TASK PROMPT
Pictures must not appear; the answer is exactly the lines from the one that holds "The width and" through the end of the material.

========================================================================

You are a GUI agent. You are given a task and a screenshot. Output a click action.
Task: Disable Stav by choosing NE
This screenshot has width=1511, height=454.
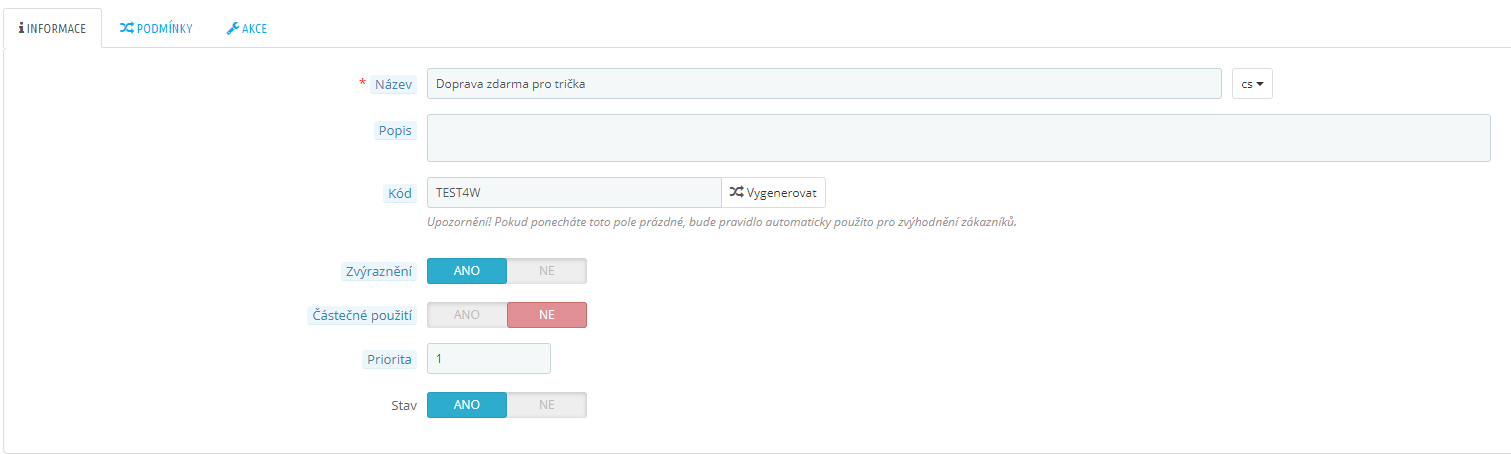point(546,405)
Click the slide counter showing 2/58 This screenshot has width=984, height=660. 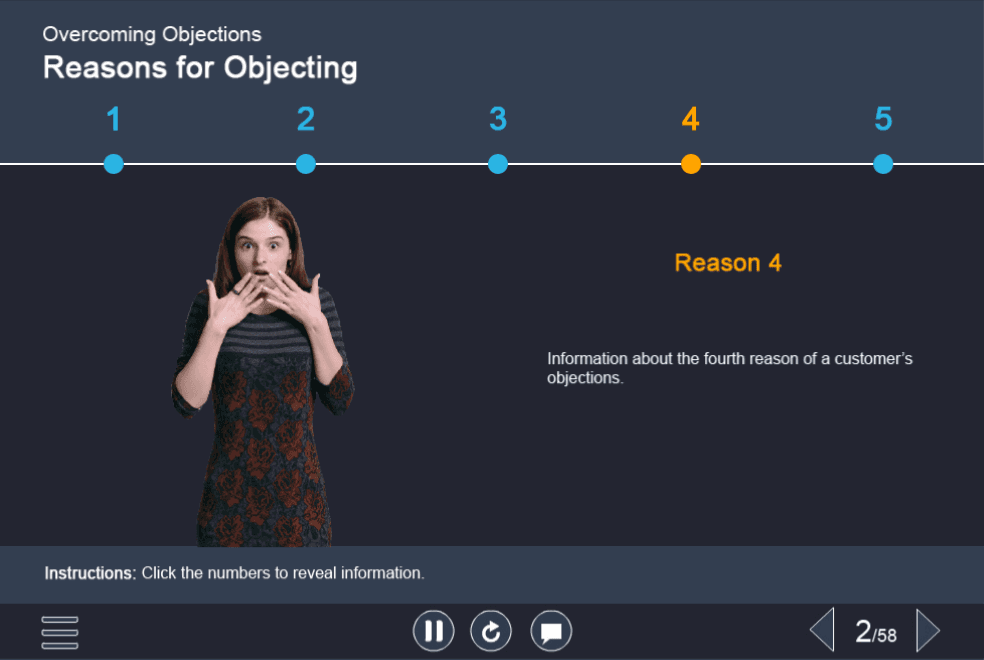coord(876,633)
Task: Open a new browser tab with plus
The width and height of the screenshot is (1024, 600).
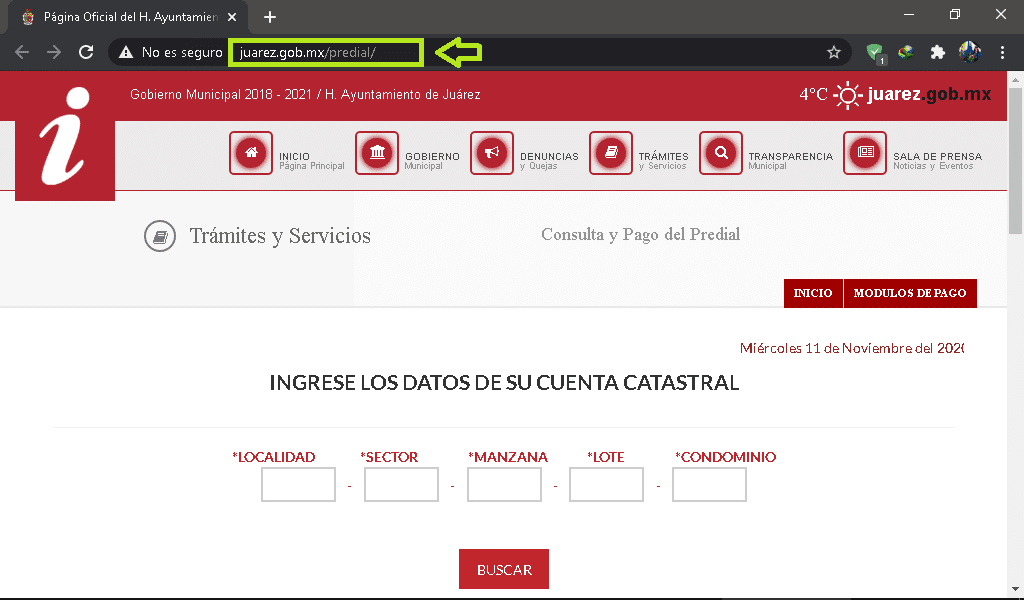Action: (x=270, y=17)
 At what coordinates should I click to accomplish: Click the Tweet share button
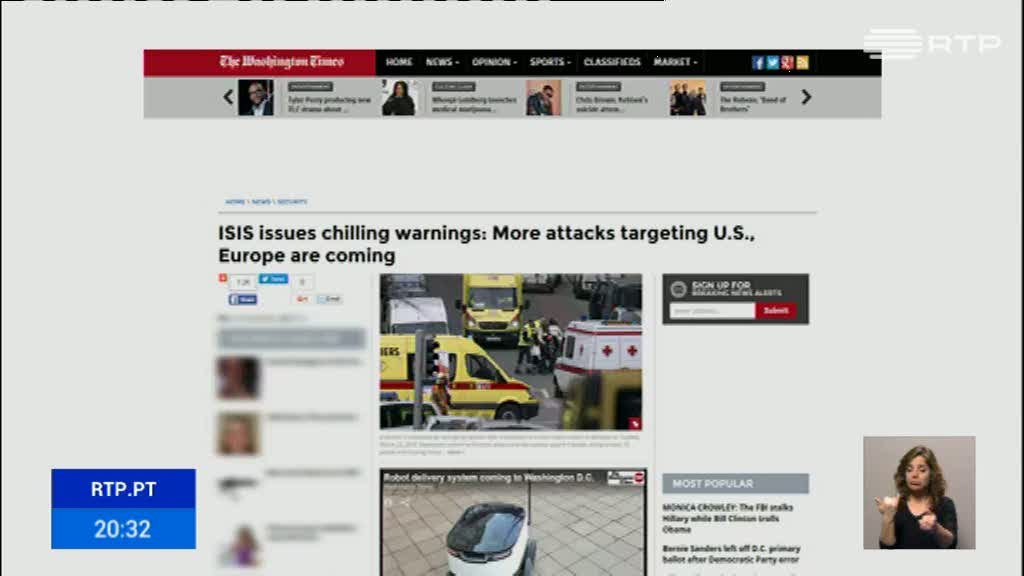click(x=273, y=279)
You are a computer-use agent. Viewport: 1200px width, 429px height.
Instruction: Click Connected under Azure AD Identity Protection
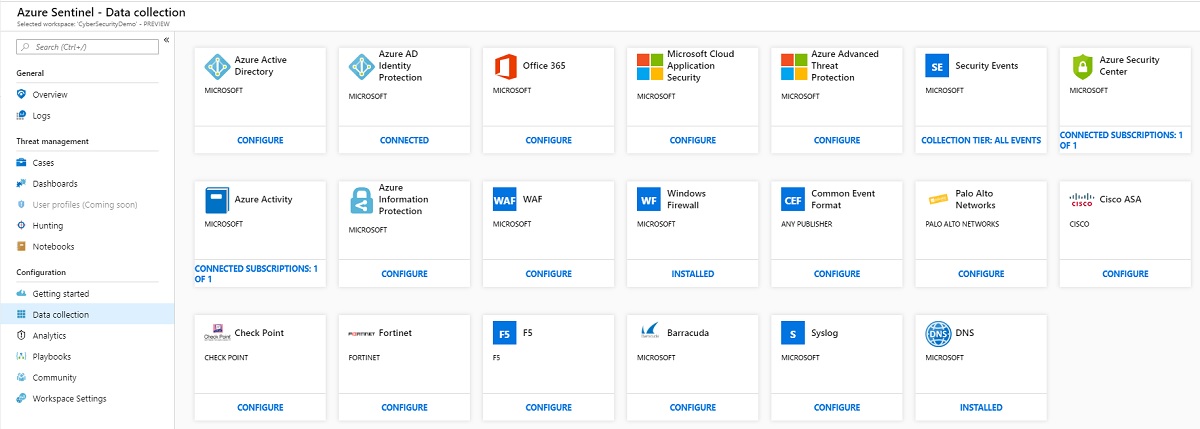(x=404, y=141)
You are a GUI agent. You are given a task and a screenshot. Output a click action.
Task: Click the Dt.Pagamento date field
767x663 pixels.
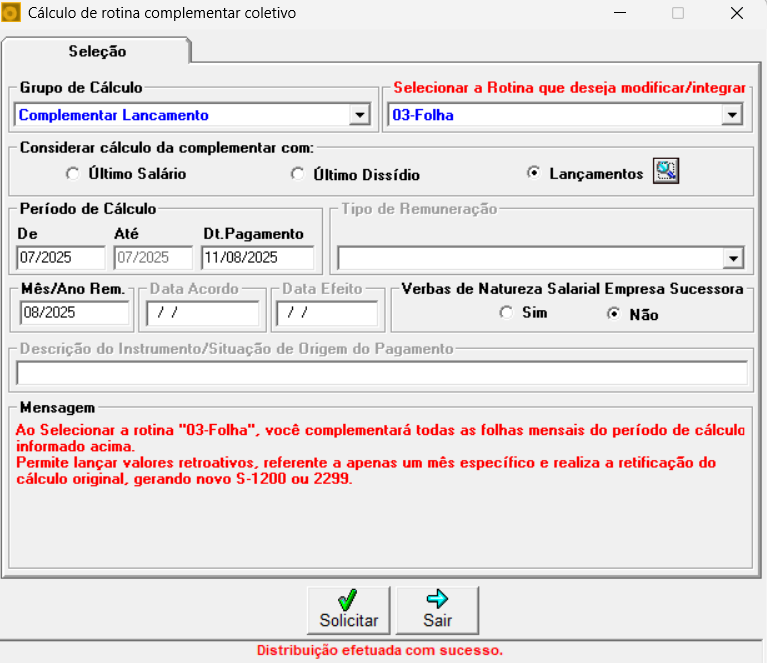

========================================================================

ANSWER TO THIS EXERCISE
The width and height of the screenshot is (1024, 600).
Action: (x=270, y=17)
 At what coordinates should I click to accomplish: Click the Tweet share button
click(x=273, y=279)
You are a computer-use agent. Viewport: 1200px width, 429px height.
Instruction: Click Connected under Azure AD Identity Protection
(x=404, y=141)
You are a GUI agent. You are given a task and a screenshot. Output a click action.
Task: Click the Dt.Pagamento date field
767x663 pixels.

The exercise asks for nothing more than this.